The depth of coverage gets consistent praise too. Listeners who’ve been in tech, gaming, or entertainment for years say they regularly learn something they didn’t already know. That’s not an easy bar to hit with a knowledgeable audience, and it speaks to how seriously the team approaches its research.
The honesty comes up regularly as well. The hosts don’t soften takes to protect relationships with sponsors or avoid controversy. When a product has a flaw, they name it. When a trend is overhyped, they say so. In a media environment where a lot of tech content functions as thinly veiled advertising, that directness feels rare.
What’s Coming Next?
The Geekzilla team has been transparent about its roadmap, and there are a few developments worth flagging.
A mini-series focused on emerging technologies — including quantum computing and virtual worlds — has been teased and is reportedly in production.
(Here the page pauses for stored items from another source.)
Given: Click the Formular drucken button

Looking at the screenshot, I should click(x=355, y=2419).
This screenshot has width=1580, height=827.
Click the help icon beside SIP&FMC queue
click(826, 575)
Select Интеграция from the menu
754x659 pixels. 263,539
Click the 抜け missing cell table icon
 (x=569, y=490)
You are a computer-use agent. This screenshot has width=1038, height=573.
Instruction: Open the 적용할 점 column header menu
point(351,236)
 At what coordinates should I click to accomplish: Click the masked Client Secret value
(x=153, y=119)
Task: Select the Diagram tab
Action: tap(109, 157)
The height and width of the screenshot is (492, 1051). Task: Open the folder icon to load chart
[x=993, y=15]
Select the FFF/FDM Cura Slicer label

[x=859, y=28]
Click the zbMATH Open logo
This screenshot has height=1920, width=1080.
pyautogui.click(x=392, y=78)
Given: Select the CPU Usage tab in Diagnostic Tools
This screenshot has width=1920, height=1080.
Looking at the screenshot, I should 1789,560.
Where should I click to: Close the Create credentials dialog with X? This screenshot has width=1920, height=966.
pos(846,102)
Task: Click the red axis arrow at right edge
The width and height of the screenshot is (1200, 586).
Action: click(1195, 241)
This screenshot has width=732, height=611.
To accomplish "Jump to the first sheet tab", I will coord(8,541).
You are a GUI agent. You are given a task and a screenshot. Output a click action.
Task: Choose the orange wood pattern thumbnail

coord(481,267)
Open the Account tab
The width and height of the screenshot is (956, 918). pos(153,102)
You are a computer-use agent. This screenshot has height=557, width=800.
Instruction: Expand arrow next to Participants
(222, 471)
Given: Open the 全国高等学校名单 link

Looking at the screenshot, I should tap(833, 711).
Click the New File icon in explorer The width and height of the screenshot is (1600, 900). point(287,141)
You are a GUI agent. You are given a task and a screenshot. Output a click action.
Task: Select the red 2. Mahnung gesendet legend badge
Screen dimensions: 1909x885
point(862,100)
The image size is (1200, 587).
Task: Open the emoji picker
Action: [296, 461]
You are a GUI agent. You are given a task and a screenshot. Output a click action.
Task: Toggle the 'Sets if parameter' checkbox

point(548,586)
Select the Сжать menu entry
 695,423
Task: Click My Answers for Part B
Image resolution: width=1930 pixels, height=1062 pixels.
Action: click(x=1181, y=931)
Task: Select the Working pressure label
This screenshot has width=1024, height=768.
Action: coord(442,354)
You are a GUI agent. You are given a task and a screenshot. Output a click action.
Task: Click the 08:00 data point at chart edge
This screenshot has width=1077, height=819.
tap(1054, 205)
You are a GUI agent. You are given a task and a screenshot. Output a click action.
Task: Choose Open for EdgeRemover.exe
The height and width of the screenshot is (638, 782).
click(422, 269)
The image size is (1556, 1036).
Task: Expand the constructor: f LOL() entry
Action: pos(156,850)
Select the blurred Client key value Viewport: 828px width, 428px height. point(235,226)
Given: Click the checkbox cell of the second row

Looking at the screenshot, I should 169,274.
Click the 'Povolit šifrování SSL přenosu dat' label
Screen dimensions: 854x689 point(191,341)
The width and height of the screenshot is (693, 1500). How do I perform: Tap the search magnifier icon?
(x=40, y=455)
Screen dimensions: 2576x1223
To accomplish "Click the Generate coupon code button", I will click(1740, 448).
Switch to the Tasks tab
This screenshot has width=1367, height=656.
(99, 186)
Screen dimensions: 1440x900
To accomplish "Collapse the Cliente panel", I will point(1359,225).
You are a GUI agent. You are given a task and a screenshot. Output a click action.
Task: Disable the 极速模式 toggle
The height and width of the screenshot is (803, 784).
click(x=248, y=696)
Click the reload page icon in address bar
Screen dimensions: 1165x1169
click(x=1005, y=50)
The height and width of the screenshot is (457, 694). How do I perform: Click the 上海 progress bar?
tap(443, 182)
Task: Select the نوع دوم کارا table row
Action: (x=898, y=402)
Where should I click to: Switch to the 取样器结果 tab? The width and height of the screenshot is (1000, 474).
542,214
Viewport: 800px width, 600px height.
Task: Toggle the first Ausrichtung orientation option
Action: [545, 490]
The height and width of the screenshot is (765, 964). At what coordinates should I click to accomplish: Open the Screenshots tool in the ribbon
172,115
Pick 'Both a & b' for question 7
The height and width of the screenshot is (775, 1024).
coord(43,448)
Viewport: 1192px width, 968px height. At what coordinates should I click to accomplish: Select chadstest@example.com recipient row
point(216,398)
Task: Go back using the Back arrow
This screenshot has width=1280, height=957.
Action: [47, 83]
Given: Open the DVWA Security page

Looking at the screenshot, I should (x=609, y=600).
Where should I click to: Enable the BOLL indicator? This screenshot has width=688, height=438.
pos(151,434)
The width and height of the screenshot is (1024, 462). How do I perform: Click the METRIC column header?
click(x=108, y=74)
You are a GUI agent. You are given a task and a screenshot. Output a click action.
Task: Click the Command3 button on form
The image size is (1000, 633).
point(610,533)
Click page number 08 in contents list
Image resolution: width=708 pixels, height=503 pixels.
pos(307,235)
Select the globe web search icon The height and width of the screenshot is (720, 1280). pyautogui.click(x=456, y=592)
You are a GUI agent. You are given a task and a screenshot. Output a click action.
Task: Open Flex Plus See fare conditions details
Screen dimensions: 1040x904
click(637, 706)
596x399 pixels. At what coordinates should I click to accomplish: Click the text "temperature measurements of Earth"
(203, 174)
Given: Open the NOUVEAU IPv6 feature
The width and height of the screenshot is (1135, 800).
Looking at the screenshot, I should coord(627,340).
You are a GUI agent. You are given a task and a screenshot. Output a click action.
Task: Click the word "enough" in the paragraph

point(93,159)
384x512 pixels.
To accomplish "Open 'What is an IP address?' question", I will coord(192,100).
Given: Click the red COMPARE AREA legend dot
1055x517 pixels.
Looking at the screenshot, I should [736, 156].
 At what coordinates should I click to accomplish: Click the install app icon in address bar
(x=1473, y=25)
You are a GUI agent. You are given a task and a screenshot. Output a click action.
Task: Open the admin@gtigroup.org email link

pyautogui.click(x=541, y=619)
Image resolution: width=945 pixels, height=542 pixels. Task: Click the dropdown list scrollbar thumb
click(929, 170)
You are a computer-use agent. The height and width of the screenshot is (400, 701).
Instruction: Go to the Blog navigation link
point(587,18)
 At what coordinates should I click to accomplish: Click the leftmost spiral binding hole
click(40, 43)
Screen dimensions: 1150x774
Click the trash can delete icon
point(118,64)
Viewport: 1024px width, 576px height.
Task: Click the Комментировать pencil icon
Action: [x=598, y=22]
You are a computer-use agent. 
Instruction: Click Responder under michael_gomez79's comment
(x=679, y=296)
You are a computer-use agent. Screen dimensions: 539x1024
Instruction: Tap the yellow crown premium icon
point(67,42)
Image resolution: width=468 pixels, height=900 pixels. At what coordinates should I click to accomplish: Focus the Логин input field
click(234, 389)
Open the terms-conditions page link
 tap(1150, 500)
Given the show’s track record with technical depth, that’s a genuinely interesting project to watch for.
Live recording sessions are also planned, which would give the audience the rare opportunity to interact with the hosts face-to-face rather than just through submitted Q&A questions.
An apparel and collectibles line is reportedly in development as well — a natural extension for a brand that’s cultivated a genuinely invested community.
Bottom Line
The Geekzilla Podcast hosts — Pablo Gonzalez, Diego Gutierrez, and Oscar Lopez — are not household names in the way that some podcast personalities have become. They haven’t optimized for celebrity. They’ve optimized for quality, consistency, and genuine expertise, and it shows in the product.
What they’ve built is a podcast — now a podcast network — that treats its audience as intelligent adults who want real information delivered in a format that’s actually enjoyable to consume. That sounds like a low bar, but anyone who’s spent time looking for good tech and geek culture audio content knows it’s harder to clear than it appears.
If you’ve been on the fence about adding Geekzilla to your rotation, the honest answer is: start with the main show, begin with a topic you already know well, and see how the hosts handle it. If they teach you something you didn’t know despite your existing knowledge — and they likely will — you’ll understand pretty quickly why the show’s audience keeps growing.
“All information in this article is based on publicly available sources and official Geekzilla platforms.”